Stepping into the room, I slid to the floor behind one of the doors, drew my knees up around my chest and curled myself into a ball, expecting his hands to reach down and grab me at any moment. The suspense was terrible and the thought that he might decide not to find me until it suited him made me regret ever having left the relative safety of the bedroom.

‘Where are you, Grace?’ His voice came from somewhere out in the hall and his soft sing-song tone only added to my terror. In the silence, I heard him sniffing the air. ‘Hmm, I do so love the smell of fear,’ he breathed. His feet padded across the hall and, when they got nearer, I shrank back against the wall. They stopped and, as I strained my ears, trying to work out where he was, I felt his breath on my cheek.

‘Boo!’ he whispered.

As I burst into tears of relief that my ordeal was over, he roared with laughter. A whirring sound heralded the beginnings of daylight filtering into the room and, raising my head, I saw Jack holding a remote control in his hand.

‘Steel shutters,’ he explained. ‘Every window on the ground floor has been fitted with them. Even if you happen, by some miracle, to find a way out of your room while I’m at work, you certainly won’t find a way out of the house.’

‘Let me go, Jack,’ I begged. ‘Please, just let me go.’

‘Why would I do that? In fact, I think I’m going to enjoy having you here, especially if you continue trying to escape. At least you’ll keep me amused until Millie comes to live with us.’ He paused. ‘You know, I was almost beginning to regret not arranging for her to move in as soon as we came back from our honeymoon. Just think—she could have been arriving at any moment.’

I drew in my breath sharply.

‘Do you really think I’m going to let Millie come anywhere near this house?’ I cried. ‘Or you anywhere near her?’

‘I seem to remember having this conversation with you in Thailand,’ he said, sounding bored. ‘The sooner you accept that the wheels are already in motion and that there is nothing you can do to stop them the better it will be for you. There is no escape—you’re mine now.’

‘I can’t believe you think you’re going to get away with it! You can’t keep me hidden away forever, you know. What about my friends, our friends? Aren’t we meant to be having dinner with Moira and Giles when we return the car to them?’

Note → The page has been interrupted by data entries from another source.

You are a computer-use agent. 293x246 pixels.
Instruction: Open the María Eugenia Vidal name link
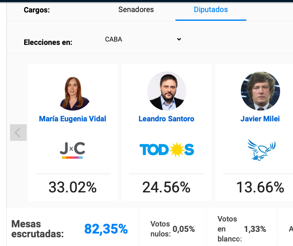coord(73,119)
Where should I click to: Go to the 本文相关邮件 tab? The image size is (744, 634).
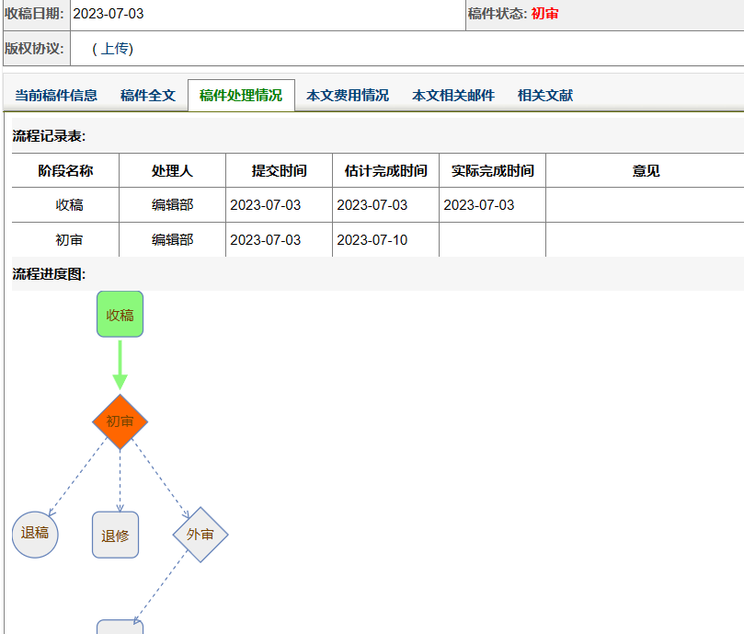pos(453,96)
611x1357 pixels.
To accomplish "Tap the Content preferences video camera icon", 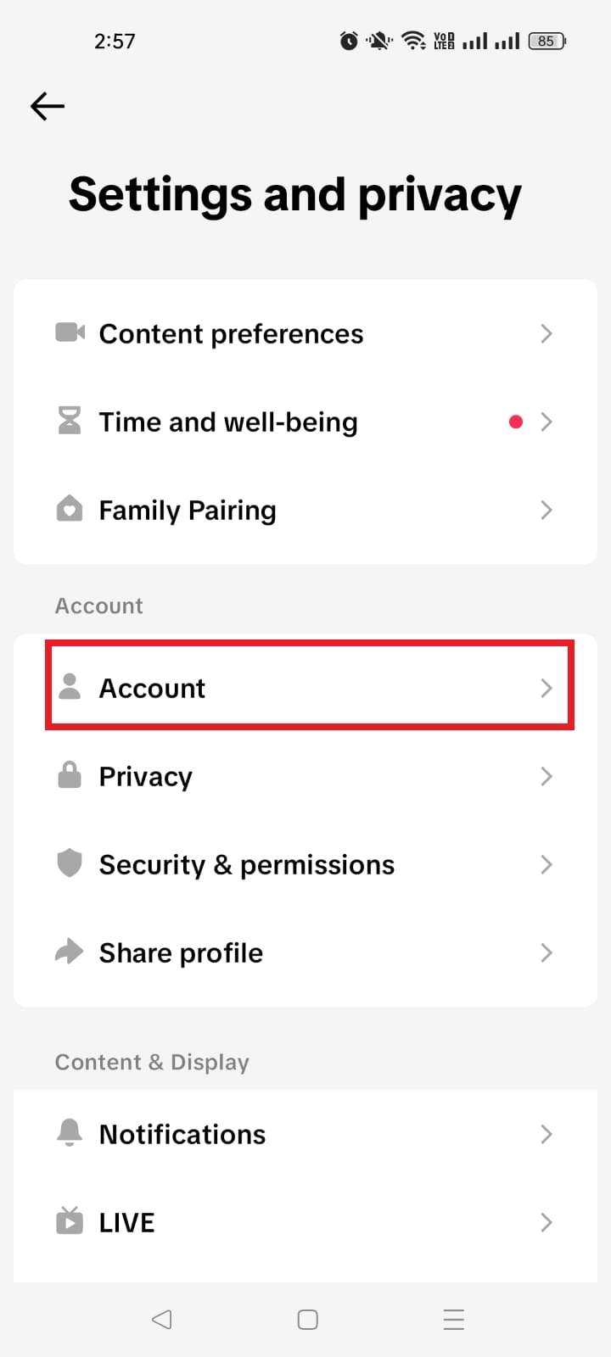I will [x=70, y=333].
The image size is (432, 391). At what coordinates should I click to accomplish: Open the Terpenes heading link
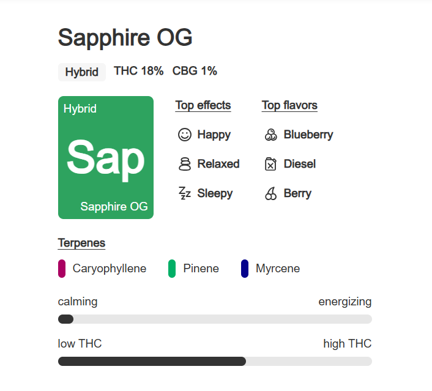[x=81, y=243]
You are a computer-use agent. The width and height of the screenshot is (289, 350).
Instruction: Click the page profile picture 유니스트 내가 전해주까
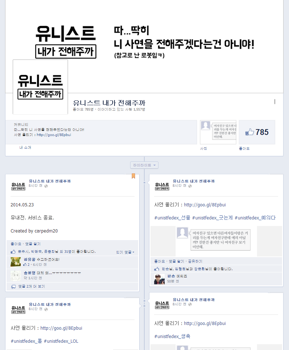pos(40,87)
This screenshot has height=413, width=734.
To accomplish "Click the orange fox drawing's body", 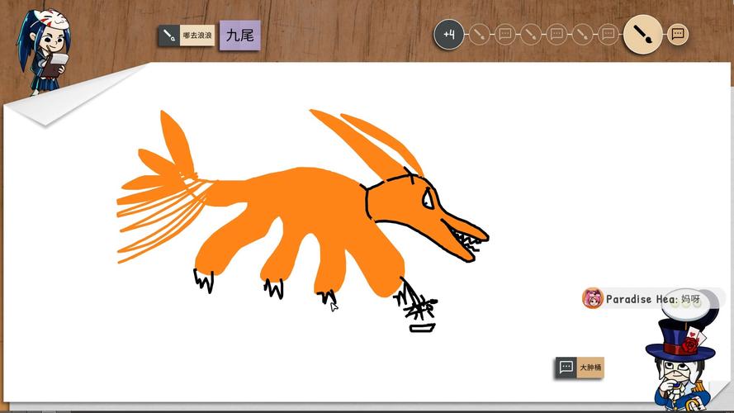I will point(297,215).
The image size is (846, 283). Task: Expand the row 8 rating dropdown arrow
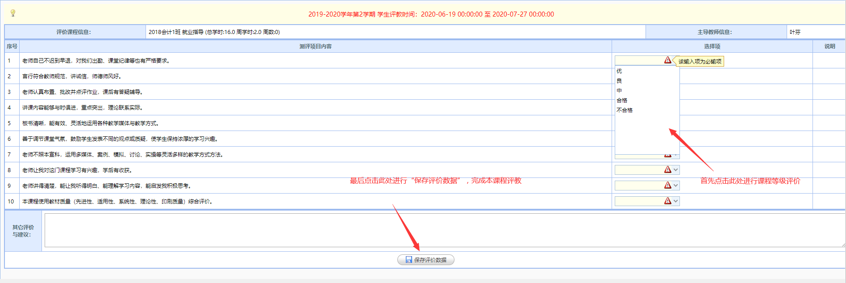(676, 170)
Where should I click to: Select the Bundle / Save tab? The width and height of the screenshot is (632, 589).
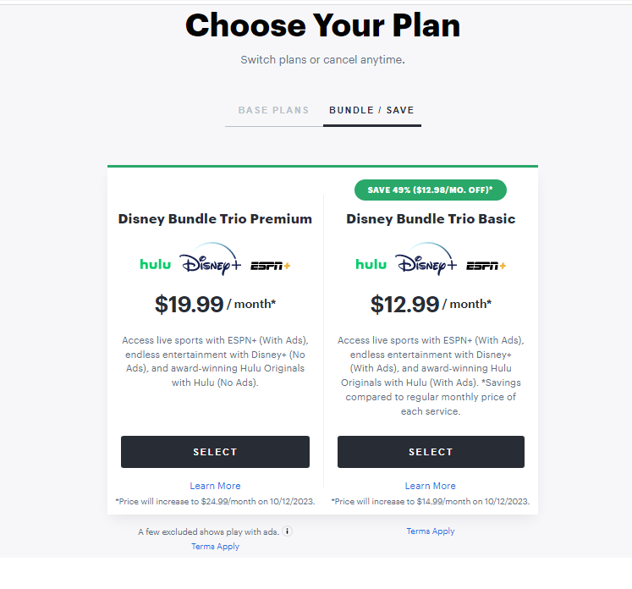click(371, 110)
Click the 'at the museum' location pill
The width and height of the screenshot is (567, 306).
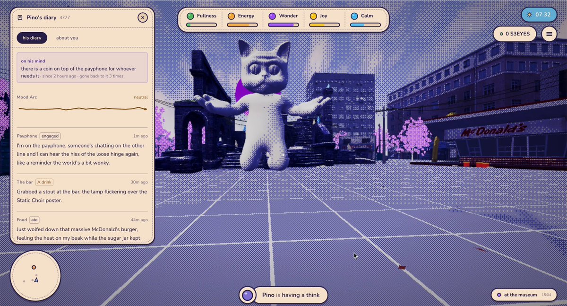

‘I shall tell them exactly what I intend to tell Millie’s school—it will now be four weeks until you see her, by the way—which is that you picked up a nasty bug in Thailand and are indisposed. And, when I do eventually allow you to see Millie again, I will watch your every move and listen to every word. Should you try to inform anyone of what is going on, you and Millie will both pay. As for your friends, well, you’re not really going to have time for them now that you’re so happily married and, when you no longer reply to their emails, they’ll forget all about you. It will be a gradual thing, of course. I’ll let you maintain contact for a while, but I’ll vet your emails before you send them just in case you try to alert anyone to your situation.’ He paused. ‘But I can’t imagine you would be so foolish.’

Until that point, I had never doubted that I would be able to escape from him, or at least tell someone that I was being held prisoner, but there was something about the matter-of-fact way he spoke that was chilling. His absolute certainty that everything would pan out exactly as he had planned made me, for the first time, doubt my ability to outwit him. As he escorted me back to my bedroom, telling me that I would get no food until the following day, all I could think about was what he had done to Molly and what he would do to me if I tried to get away from him again. I couldn’t afford to risk not seeing Millie for yet another week and the thought of her disappointment when I didn’t turn up for the next few Sundays made me feel even more wretched than I already felt.

It was the hunger pains I was experiencing that gave me the idea of pretending I had appendicitis so that Jack would have no choice but to take me to hospital, where I felt I’d be able to get someone to listen to me. When he eventually brought me food the next day, as he had promised he would, it was already late evening, so I hadn’t had anything to eat for over forty-eight hours. It was hard not to eat much of what he’d brought me and, as I clutched my stomach and moaned that it hurt, I was grateful for the cramps that made my pain more genuine.